Johnny Clegg was born in Bacup, a town in Lancashire, England in 1953. His mother was a Jazz Singer hailing originally from Zimbabwe and raised Johnny in Zimbabwe until she remarried a South African journalist and immigrated to South Africa when Johnny was seven years old. Johnny was exposed to a broader cultural outlook from a young age as he frequently visited townships with his father. It was during these excursions that Johnny would meet Sipho Mchunu, his future songwriting partner and performer.

After graduating, Johnny lectured Anthropology at the University of the Witwaterstrand and it was at this time that he began his musical career. He experimented with the concept of combing English lyrics and westernized pop melodies with African, specifically Zulu, beats and rhythms. Johnny and Sipho were signed to music producer Hilton Rosenthal’s independent label. During this time, music mixing was unprofitable as there were radio censorships concerning mixed bands and mixed music. Nevertheless, Johnny and Sipho formed the band Juluka which translated from Zulu means “sweat”.

Due to censorship and the Group Areas Act, Juluka was not able to receive radio play or perform to mixed audiences and turned to touring of small, private venues such as church halls and universities. Despite the fact that many of these shows were subsequently shut down by the police, Juluka had already accumulated a substantial following consisting of mostly students and migrant workers. In 1982, after the release of Juluka’s third studio album, Johnny and Sipho took an opportunity to tour the US, Germany and Scandanavia garnering an international following.

Juluka had many well-loved hits that have become timeless modern classics such as Impi and Scatterlings of Africa with the later charting in the UK. Juluka’s lyrics touched on universal themes such as love, politics, work and both rural and city life.
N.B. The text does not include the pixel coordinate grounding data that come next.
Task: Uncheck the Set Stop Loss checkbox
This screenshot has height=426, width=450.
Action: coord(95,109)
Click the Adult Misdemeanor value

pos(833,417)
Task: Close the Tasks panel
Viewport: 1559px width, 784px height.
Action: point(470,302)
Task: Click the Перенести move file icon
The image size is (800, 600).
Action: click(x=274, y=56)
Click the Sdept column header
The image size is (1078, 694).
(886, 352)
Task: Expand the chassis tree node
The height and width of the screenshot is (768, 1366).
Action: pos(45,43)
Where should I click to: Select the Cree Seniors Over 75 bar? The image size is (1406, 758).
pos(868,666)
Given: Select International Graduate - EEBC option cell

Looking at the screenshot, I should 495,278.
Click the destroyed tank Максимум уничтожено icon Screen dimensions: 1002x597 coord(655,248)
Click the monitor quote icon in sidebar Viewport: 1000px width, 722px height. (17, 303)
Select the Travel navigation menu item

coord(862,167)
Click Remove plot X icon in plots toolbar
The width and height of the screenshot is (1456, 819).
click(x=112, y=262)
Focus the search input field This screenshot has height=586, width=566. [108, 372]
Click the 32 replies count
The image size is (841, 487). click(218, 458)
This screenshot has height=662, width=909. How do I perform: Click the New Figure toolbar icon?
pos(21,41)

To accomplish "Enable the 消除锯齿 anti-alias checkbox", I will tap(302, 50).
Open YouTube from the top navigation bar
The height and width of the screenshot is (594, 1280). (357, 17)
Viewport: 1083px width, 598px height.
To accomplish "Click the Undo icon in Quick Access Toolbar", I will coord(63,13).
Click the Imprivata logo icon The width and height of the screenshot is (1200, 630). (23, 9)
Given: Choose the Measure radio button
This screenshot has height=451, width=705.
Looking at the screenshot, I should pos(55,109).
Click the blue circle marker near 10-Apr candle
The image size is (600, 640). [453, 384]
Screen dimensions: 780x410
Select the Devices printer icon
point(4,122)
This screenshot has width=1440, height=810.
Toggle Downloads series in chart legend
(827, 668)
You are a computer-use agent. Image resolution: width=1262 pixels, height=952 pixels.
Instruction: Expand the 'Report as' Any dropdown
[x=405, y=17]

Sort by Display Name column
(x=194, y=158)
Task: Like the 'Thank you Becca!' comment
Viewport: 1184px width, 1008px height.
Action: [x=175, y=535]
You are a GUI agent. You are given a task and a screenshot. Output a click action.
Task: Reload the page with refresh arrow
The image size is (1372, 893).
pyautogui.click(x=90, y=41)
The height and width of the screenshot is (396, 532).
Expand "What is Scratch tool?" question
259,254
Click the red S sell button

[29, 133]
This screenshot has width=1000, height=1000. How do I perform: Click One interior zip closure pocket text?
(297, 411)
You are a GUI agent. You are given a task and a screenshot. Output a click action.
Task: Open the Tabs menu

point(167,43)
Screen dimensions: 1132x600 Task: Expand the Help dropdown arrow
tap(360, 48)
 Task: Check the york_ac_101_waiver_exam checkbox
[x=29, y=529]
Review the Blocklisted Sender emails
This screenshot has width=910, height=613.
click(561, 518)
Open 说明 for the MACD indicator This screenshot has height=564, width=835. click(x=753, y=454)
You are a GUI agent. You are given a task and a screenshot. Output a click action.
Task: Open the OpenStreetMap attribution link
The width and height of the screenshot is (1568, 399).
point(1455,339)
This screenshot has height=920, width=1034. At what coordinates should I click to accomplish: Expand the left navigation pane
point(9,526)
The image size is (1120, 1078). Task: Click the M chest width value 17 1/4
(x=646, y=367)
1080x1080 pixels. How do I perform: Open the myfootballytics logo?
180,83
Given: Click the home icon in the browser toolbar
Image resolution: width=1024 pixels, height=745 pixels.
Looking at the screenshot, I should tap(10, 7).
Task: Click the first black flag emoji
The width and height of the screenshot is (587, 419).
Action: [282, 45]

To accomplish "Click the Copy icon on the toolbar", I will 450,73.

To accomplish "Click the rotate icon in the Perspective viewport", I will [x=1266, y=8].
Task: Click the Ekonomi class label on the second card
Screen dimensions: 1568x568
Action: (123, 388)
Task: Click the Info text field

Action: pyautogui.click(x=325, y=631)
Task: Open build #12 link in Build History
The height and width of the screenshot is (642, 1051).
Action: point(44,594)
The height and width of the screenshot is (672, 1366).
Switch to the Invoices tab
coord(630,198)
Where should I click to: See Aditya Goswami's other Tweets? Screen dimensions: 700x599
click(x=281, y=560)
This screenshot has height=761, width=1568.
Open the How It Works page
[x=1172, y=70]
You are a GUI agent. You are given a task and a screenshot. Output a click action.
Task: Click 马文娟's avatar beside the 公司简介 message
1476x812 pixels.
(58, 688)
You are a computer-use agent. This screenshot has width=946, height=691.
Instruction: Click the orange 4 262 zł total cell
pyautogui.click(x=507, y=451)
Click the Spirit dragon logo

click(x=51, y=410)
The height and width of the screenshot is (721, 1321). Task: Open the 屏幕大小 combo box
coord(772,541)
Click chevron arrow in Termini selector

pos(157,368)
The group pushed the message of equality, exhibiting defiance against the beliefs of the Apartheid government of the time. Songs such as African Sky Blue and Work for All, Mdantsane and Siyayilanda are examples of Juluka’s support of the movent for democracy.

After more than 6 successful years, including two platinum and five gold-selling albums, Juluka split and Johnny formed the cross over ban Savuka which translates to “we have risen”. Savuka’s musical focus was to mix African melodies with a more broader range of styles, such as rock influences. Savuka had a slew of successful albums that broke a number of sales records internationally and Savuka toured both the US and Europe extensively. Similar to that of Juluka, Savuka continued to express their message of freedom in South Africa. At the time of Savuka’s formation, the political climate of the country had worsened and the group’s new record reflected this with even more references to political activists such as Steve Biko, Victoria Mxenge and Neil Aggett.

In 1997 Juluka briefly reformed before Johnny continued on a solo career releasing 4 albums between the years 2002 and 2017. Although detested by supporters of Apartheid through the majority of his career, Johnny Clegg became a mainstream musical icon after the fall of the Apartheid Government. He was a great musician beloved by many. A man who inspired a generation with his songs of freedom and compassion.